So I’m putting the sucker into a cold water bath. It’s a 15 pounder and I’m off by about a day of refrigerator thawing (recommended is 3 days, 18 hours - I put the bird down from the freezer Tuesday morning). You can tell that anything other than the breast is still hard and frozen.
How long should I leave it in the cold water bath?
35 is the average temp for refrigerators, so I’d think you’d want to get to as close to that as you can, but I’d personally be okay with a little lower. I’ve cooked turkeys that were a little bit frozen before and it was fine. It’s the finishing temp that matters, I think.
If the turkey is at all frozen in the middle, you may need to add more cooking time than usual, and make sure you test the temperature close to all the joints at the thickest part of the thigh. It’s the slowest part to thaw and slowest to cook. Sometimes that means the breast is a little overdone by the time everything else is good. It’s not insurmountable problem, though.

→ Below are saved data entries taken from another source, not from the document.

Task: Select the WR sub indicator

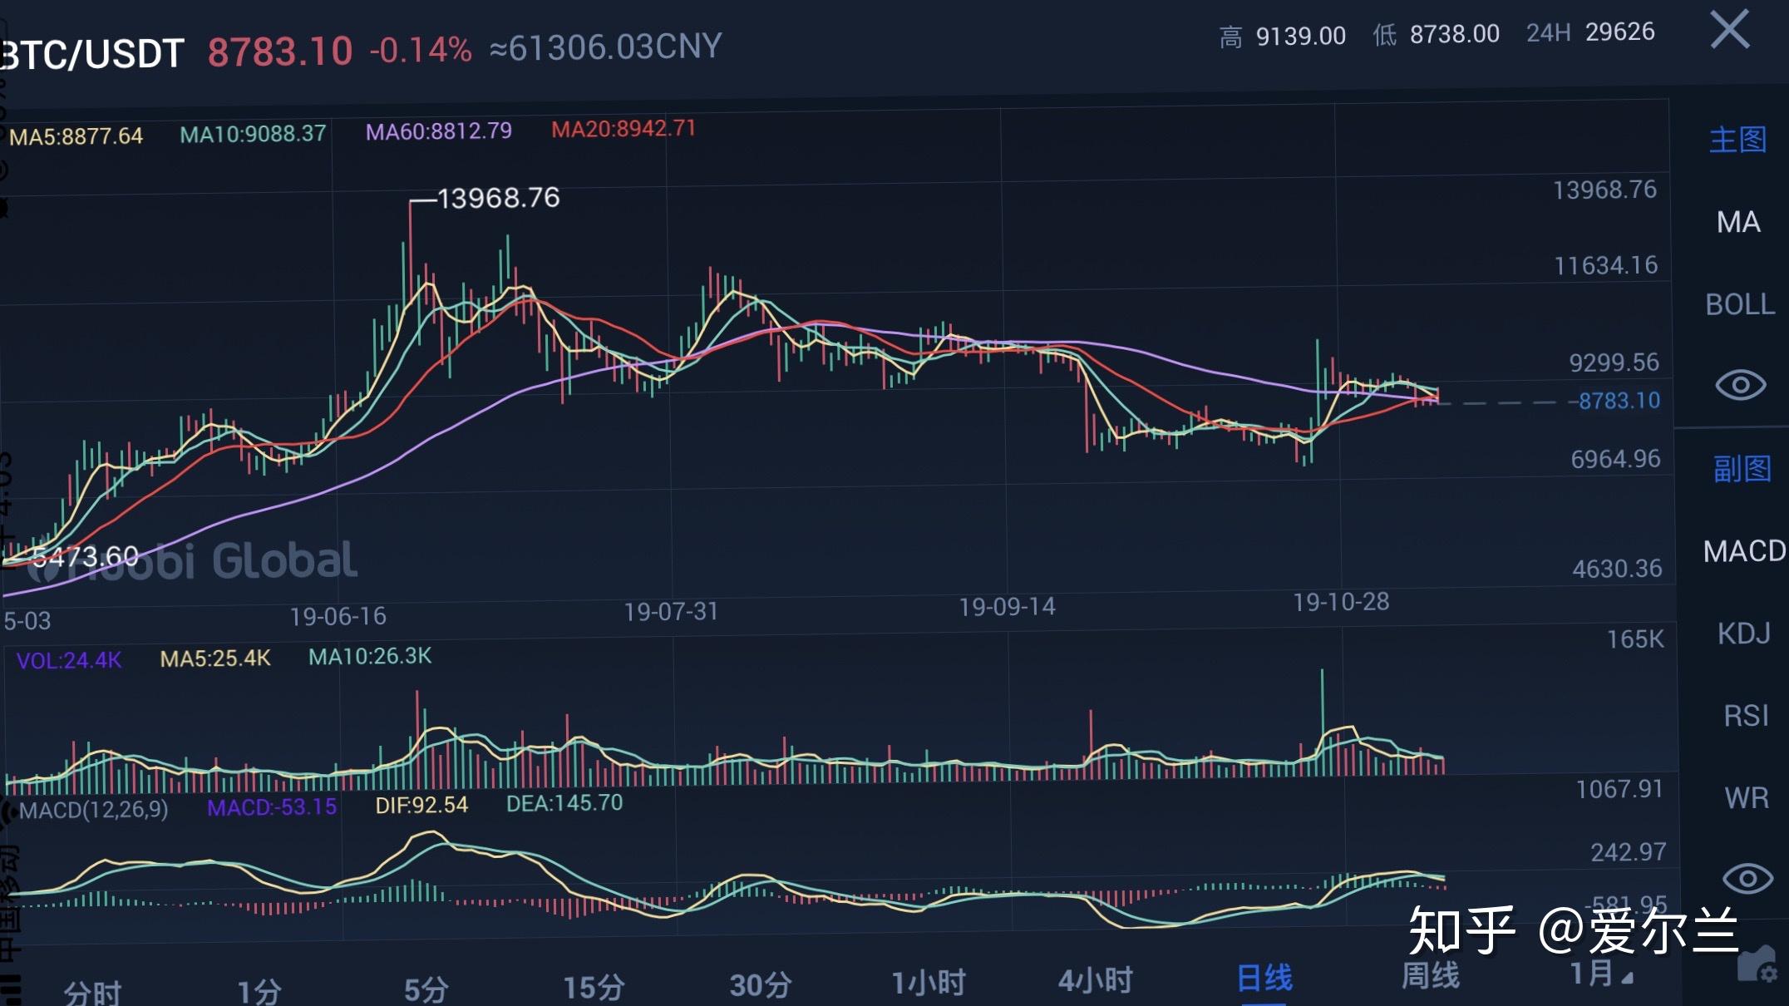Action: (1746, 798)
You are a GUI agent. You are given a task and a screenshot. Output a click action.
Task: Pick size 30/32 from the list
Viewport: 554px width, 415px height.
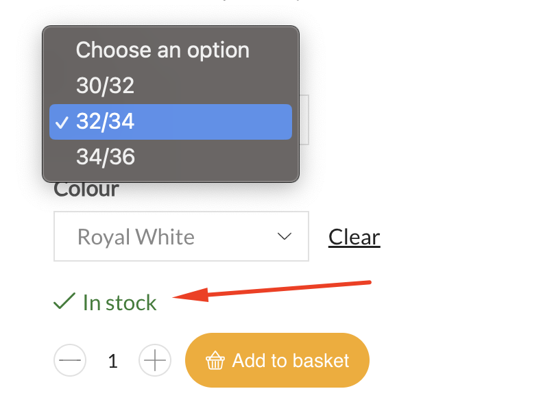click(x=171, y=86)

I know it’s not recommended to use warm water, but if you have a lot of thawing to do, it’s a good idea to do it anyway. Just do it with an thought toward the below 40 F safe zone. Check the temperature after half an hour: If the water hasn’t reached ice cold temperatures within half an hour, then your turkey is probably more thawed than you might have thought anyway - dump it and replace with cold water at that point. This avoids a long period sitting at too high a temperature. If the water is already ice cold within that half hour, then the turkey cooled it down quickly enough to be safe, and I’d replace half of it with cold water from the tap (which is usually 50-60 F not the 32 F of ice cold water).
Depending on what else we need the sink for, I’ve sometime put the turkey in half of our sink to make the water changes easy.